Gglot for time series of many, many lines?

I am trying to make a graph showing the time series progression of rainfall for 1000 or so regions. My current plot looks like this:
image

As you can see, this is way too many lines to have on a plot. Ideally, I would like to plot the progression of deciles across time, so that we have only 9 lines on the graph.

I'm not 100% what the code for this would look like. I need a function that goes from N -> 10 and is applied across a dataframe that is grouped by year.

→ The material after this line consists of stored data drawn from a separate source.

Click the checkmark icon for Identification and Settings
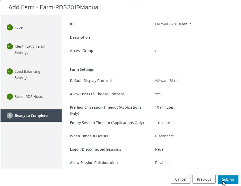The width and height of the screenshot is (241, 186). 10,46
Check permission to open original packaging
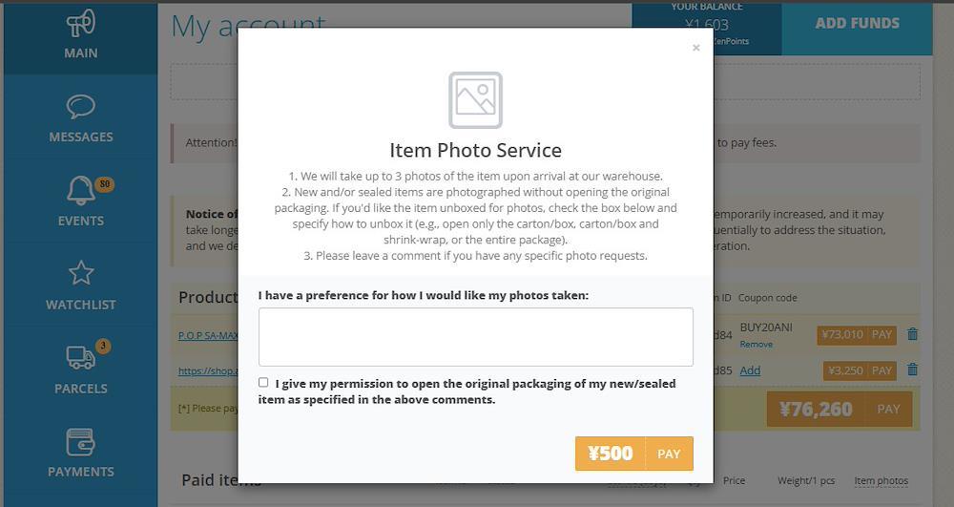954x507 pixels. pyautogui.click(x=263, y=383)
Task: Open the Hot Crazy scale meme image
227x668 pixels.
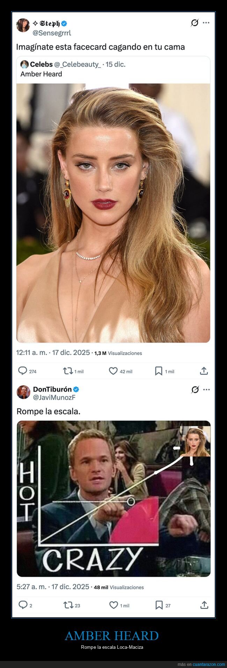Action: (x=114, y=498)
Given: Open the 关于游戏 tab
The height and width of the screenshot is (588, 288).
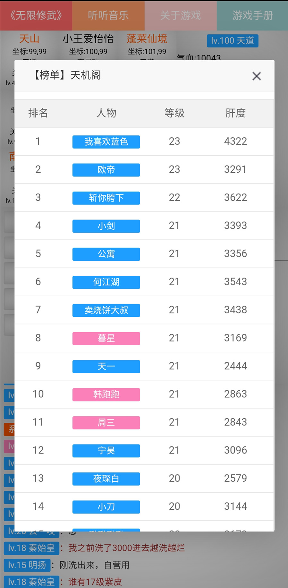Looking at the screenshot, I should click(181, 15).
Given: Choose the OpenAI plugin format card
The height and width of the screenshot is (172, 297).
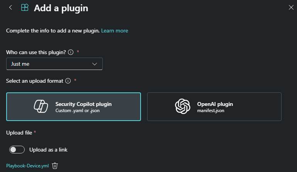Looking at the screenshot, I should point(214,107).
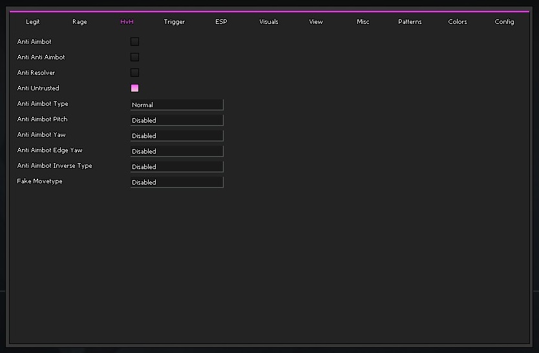The image size is (539, 353).
Task: Click the active HvH tab
Action: click(x=127, y=22)
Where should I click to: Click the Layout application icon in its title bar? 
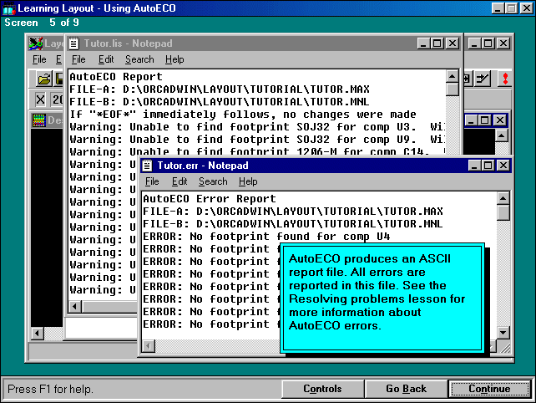point(36,43)
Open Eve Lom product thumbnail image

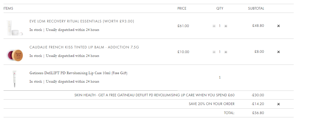(x=15, y=28)
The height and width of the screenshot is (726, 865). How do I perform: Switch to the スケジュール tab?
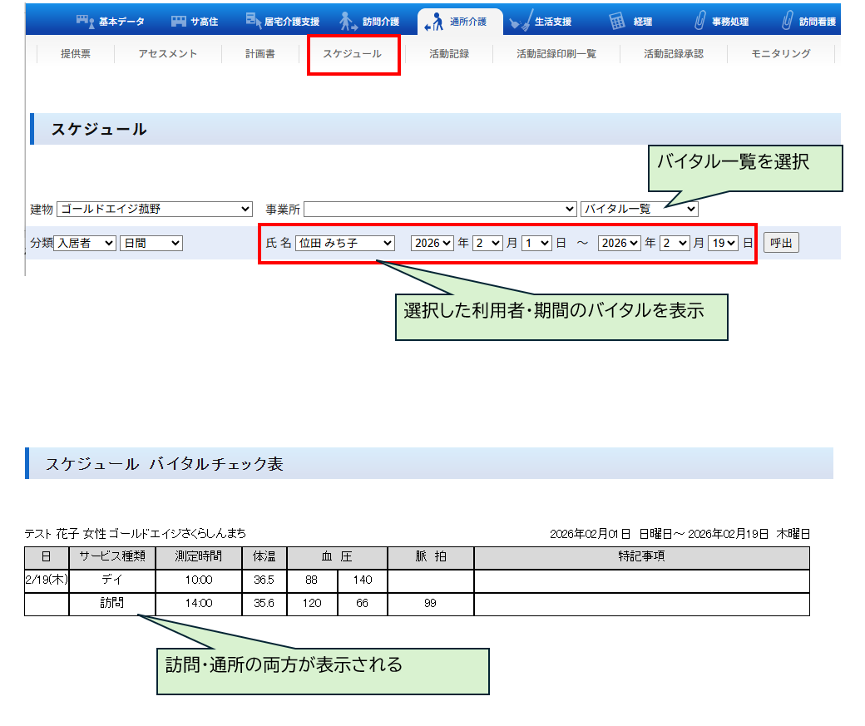click(353, 54)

Instead of worrying about this hypothetical function, I thought it would be best to first ask the community if there is a ggplot2 function that does this for me. Most time-series graphs focus on having only one or two lines. Of the responses that focus on having many different observations per year, people suggest two thing.

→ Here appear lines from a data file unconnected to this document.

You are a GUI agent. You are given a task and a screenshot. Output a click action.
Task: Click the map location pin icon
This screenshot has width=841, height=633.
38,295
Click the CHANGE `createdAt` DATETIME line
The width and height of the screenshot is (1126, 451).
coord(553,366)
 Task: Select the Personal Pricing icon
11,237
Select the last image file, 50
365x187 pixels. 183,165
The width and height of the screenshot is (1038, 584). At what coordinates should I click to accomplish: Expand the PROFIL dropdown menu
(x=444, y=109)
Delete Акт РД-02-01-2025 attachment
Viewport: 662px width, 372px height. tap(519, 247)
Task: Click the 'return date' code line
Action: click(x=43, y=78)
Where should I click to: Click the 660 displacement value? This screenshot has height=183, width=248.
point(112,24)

  1. Do what I do above and set both size and alpha to be very low. This results in pretty graphs, but it is difficult for me to get a true sense of the distribution of rainfall.
  2. Plot a series of box and whisker plots across time. This seems like an inelegant solution, since it can get crowded with many years.
  3. A ridge plot, but this also gets awkward with many years of data.
1 Like

Here is my solution, using do() with group_by

  1. Make a function that returns a dataframe with 10 rows and 21 columns.
get_quantiles <- function(x) {
	values <- x$rainfall_per_square_meter
	t = quantile(values, seq(.1,.9,.1))
	df <- data.frame(quantile_value = t, quantile = seq(.1,.9,.1))
	return(df)
}
  1. Use group_by with do() to make an output dataframe that has get_quantiles mapped across years and appended.
df2 <- df %>% group_by(year) %>%
do(get_quantiles(.))

Next steps are to make my get_quantiles function more extensible to use different variables and sets of quantiles.

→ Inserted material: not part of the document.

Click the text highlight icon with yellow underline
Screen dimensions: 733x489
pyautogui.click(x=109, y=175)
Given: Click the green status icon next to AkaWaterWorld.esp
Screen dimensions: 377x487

My new plot now looks like this:

1 Like

Here's another option for calculating and plotting quantiles.

library(tidyverse)

# Fake data
set.seed(2)
d = replicate(1000, data.frame(year=2000:2018, value=cumsum(rnorm(19))), simplify=FALSE) %>% 
  bind_rows(.id="location")

# Summarise to get quantiles by year
prob=seq(0,1,0.1)
ds = d %>% group_by(year) %>% 
  summarise(lab = list(paste0(prob*100, "%")), 
            q = list(quantile(value, prob))) %>% 
  unnest 

ggplot(ds, aes(year, q, colour=lab)) +
  geom_line() +
  geom_text(data=ds %>% filter(year==max(year)), aes(label=lab, x=max(ds$year)), 
            position=position_nudge(x=0.2), hjust=0, size=3) +
  theme_classic() +
  guides(colour=FALSE) +
  expand_limits(x=2018.6)

Rplot08

1 Like